Following widespread criticism after new figures showed increasing deforestation in the Amazon region, Brazil's president announced four new national parks that protect rainforests in the states of Paraiba, Parana, Amapa and Maranhao. In conjunction with the decree, the World Wildlife Fund announced the creation of a permanent, multi-million dollar endowment to fund conservation efforts in the Brazilian Amazon in partnership with the World Bank, the Global Environment Facility and the government of Brazil. WWF and its partners are financing a 10-year, $240 million plan to create a network of protected areas in the Brazilian Amazon one and a half times larger than the entire U.S. National Parks system.

June 6, 2004

Rolling Stone featured a politically-charged article on global warming, specifically targeting the Bush Administration's stance on environmental policies relating to climate change.

June 4, 2004

A new article in Ecology outlines concerns among some scientists over the biological effects of ultraviolet-B radiation on amphibians, a group of animals that have been declining at an alarming rate over the past two decades. Some ecologists fear that the decline in amphibians -- as some of Earth's most sensitive animals -- may be a harbinger of a more widespread extinction crisis brought about by climate change, pollution, and habitat loss.

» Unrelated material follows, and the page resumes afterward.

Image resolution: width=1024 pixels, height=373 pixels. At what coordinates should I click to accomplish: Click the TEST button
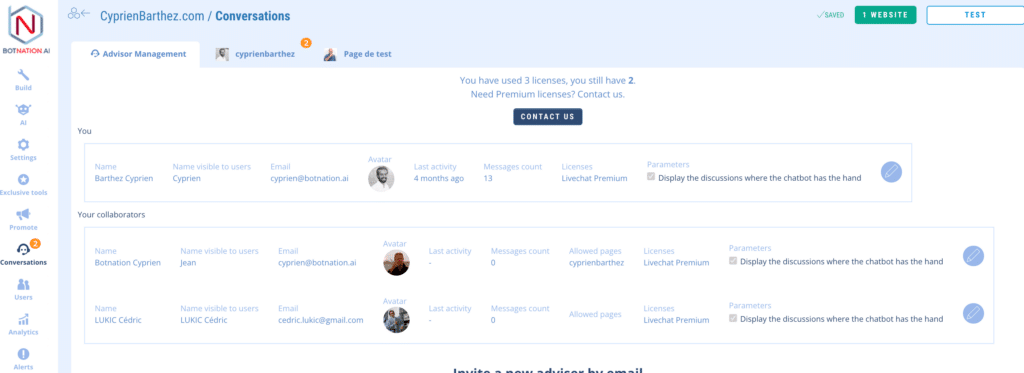click(x=975, y=15)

The Paper Recycling Action Group of Australia calculates that only 11.4 per cent of printing and writing paper was recovered (recycled) in 2003, compared with 73.5 per cent of old newspapers. Evidently everyday citizens are making the effort to recycle, but paper from workplaces is ending up in landfills. Friends of the Earth estimates that 7% of the pulp used by Australia's dominant producer of office paper comes from Indonesian rainforests.

June 3, 2004

Francisco Santos Calderón, vice-president of Colombia, wrote an editorial in the the International Herald Tribune blaming deforestation on Colombia's Pacific Coast on cocaine production by guerrillas. He claims that cocaine workers for the United Self-defense Forces of Colombia (AUC), the Revolutionary Armed Forces of Colombia (Farc) and the National Liberation Army (ELN) have "laid to waste an estimated 1.8m hectares (7.92m acres) of pristine rainforest." He continues: "In Colombia, the production of cocaine is not an organic extension of indigenous medicinal culture ... It is an industry run by Farc, ELN and AUC, who pollute rivers and forests with millions of gallons of toxic fertilizers and slash and burn the natural habitats of increasingly endangered species." [full editorial]
[more on drugs & deforestation]

June 2, 2004

Already in 2004, Mongabay.com has had more visitors than in all of 2003 -- 788,100 visits in the last month alone. Thank you for your continued interest.

June 1, 2004

Last week the Brazil government lashed back at recent media reports on deforestation in the Amazon. In a statement entitled, "Ministry contests data about Amazon deforestation," the agriculture ministry reacted to recent articles appearing in The New York Times, The Economist and The Guardian that blamed cattle ranching and soybean farming for increased forest loss. Incidentally, mongabay has experienced a marked increase in hate mail since posting an article on deforestation in the Amazon.